思いつきで手にすることになったカメラだったが、改めて家の周囲を見渡して撮影できるものがないか探してみると、意外といつもとは違った光景が見えてきてそれがまた面白さに拍車をかけた。これまでこれといった趣味は僕の中になかったのだけれど、なんとなく撮影するという行為は今後も続けて行けそうな気がした。

カメラ自体は、父親が若い時に購入したものだったので、今のようなデジタル式ではなくフィルムを装填する方式だった。デジタル式はその場で写真を確認できるし、気に入らなければその場で削除もできる。一方でフィルム式は撮った時点では自分で確認することができない。撮ったら現像するまで削除もできない。不便な代物だったが、その不便さが逆に自分のこれまで生きてきた不器用さとなんだか重なっているような感じがしてどことなく親近感を感じてしまうのだった。

そして実家から帰省した折も、僕はことあるごとにカメラを持って撮影をした。

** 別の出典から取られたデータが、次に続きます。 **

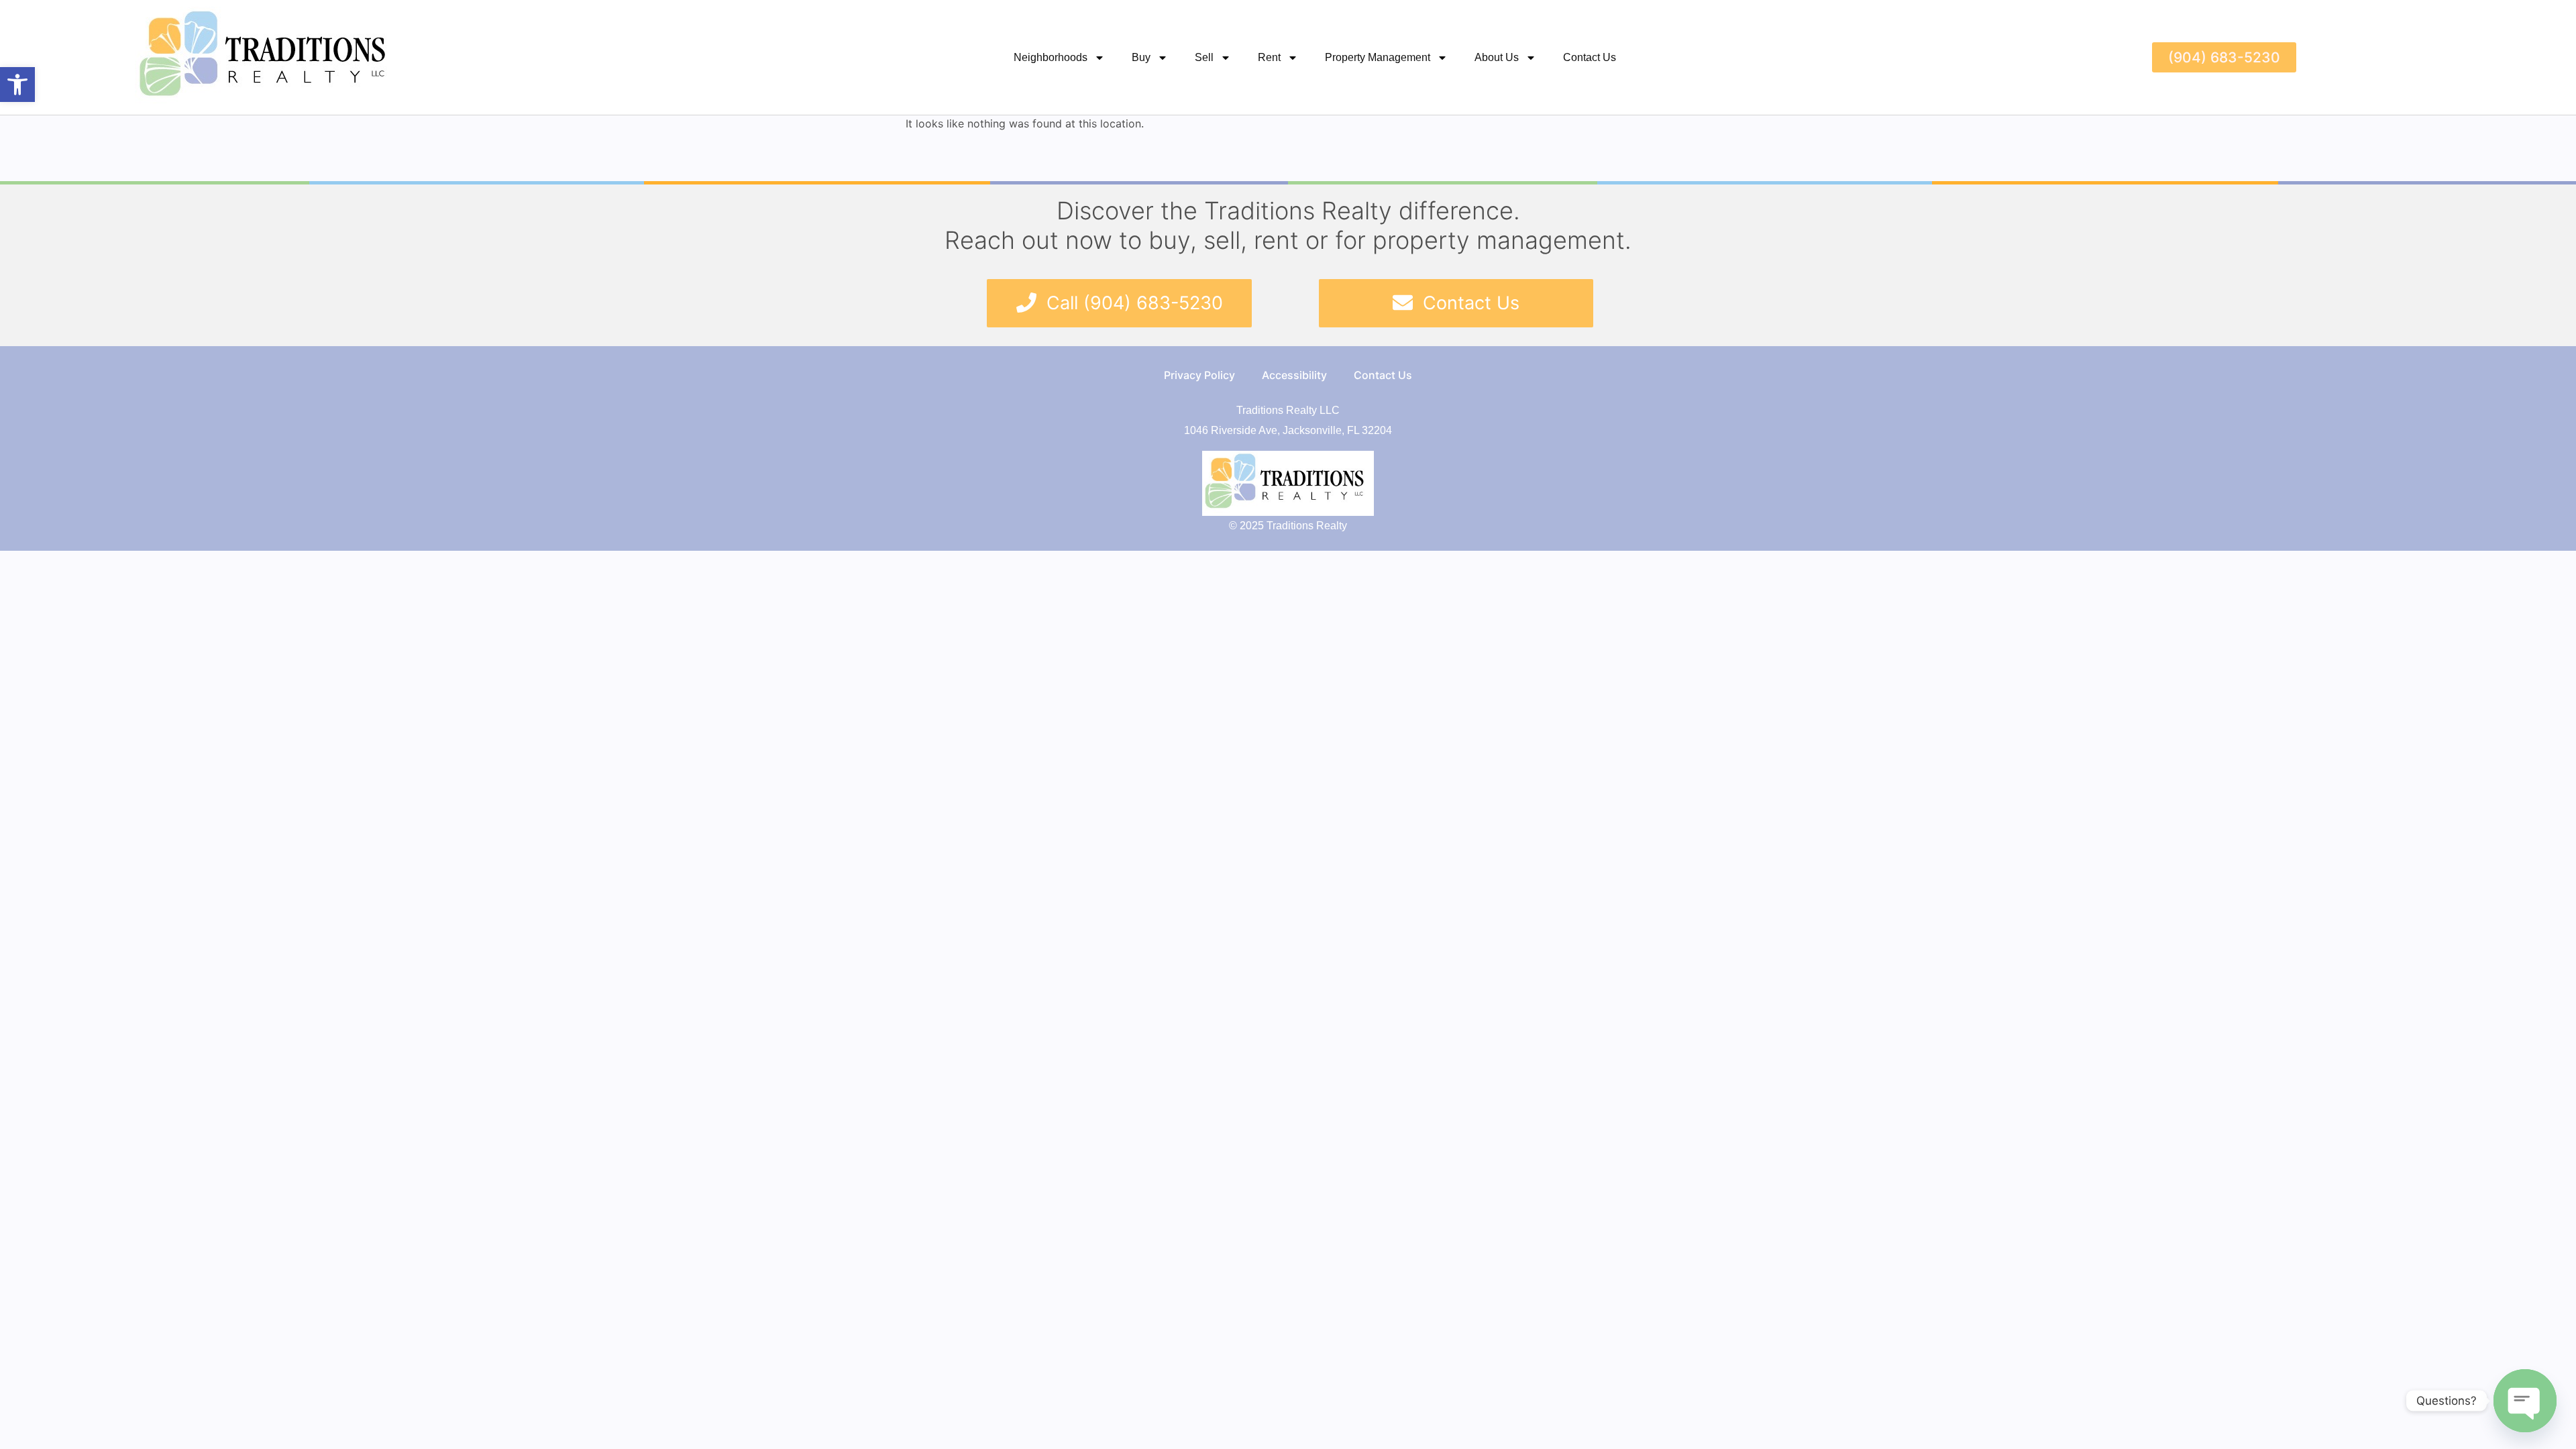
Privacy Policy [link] (1199, 375)
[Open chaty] (2525, 1400)
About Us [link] (1496, 57)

これといって何か予定があるわけでもなかったので、塾講師のアルバイトをした帰り道とかその日外でご飯を食べたときとかとりあえずカメラを持って気になるものは片っ端から撮影して行った。

せっかくだからと思い、カメラの本を買って撮影の仕方の基本を勉強した。デジタルカメラの場合は驚くほど様々な機能がついているのだが、その点僕が持っているフィルムカメラの場合は至ってシンプルだった。

光を取り込む量を調節する絞りとシャッターを押してから撮影に至るまでのシャッタースピード、基本はこの2つだけを触ればよい。そして、かつて僕の父が手にしていたカメラは、たまたま露出計が内蔵されているタイプで、絞りとシャッタースピードの設定による写真全体の適切な明るさを確認できるカメラとなっていた。

初め入っていたフィルムは36枚撮りで、気になるものを片っ端から撮影していったらあっという間に撮りきってしまった。携帯でどうすれば写真にできるのかを調べてみると、どうやらカメラ専門店にお願いして写真を現像する必要があるらしい。ちょうど横浜近辺で探してみると、横浜駅内にあるジョイナスという駅ビルの中に「カメラはスズキ」という写真屋さんがあったのでさっそくお願いしてみることにした。現像して受け取るまでは、ちょうど1週間かかるとのことだった。

塾講師の夏期講習のアルバイトをしていたらあっという間に1週間が過ぎ去っていた。さっそく写真を受け取りに行った。現像代とプリント代合わせて¥2,000くらいでなかなか手痛い出費だった。中身を確認してみると前半は父親がかつて撮影したと思しき写真が入っていた。その中には、僕と妹が並んでピースをしている姿。多分、10年前くらいの写真だ。そんなものがいまさら出てくるなんて、なんだか不思議な感じがした。

後半は、僕が家の周りで撮影した写真。ほぼすべてぶれてしまっている。このときはまだ写真の撮り方もろくにわからない中でシャッターを押していたので、仕方ないといえば仕方ないかもしれないけれどなんだか悔しかった。

カメラ屋さんでは、当たり前ながらフィルムも扱っており、10本程度種類の異なる色鮮やかなパッケージが並んでいた。この時、店員さんに少し話を聞いたのだが現在フィルムカメラ自体生産しているところはほとんどなく、それに伴い昔に比べるとフィルムのラインナップは減り、そして価格自体も高騰してしまっているという。

僕は自分のお財布とにらめっこして、最終的にフジフイルムの「業務用100」というフィルムを購入した。ほかのフィルムパッケージと比べるとなんとも質素な見栄えだった。

さっそく横浜駅の外に出て、空を撮影してみる。ガシャン、という小気味良い音が耳の中に残った。空は、薄い雲が若干漂いながらも、薄い青が映えるきれいな空だった。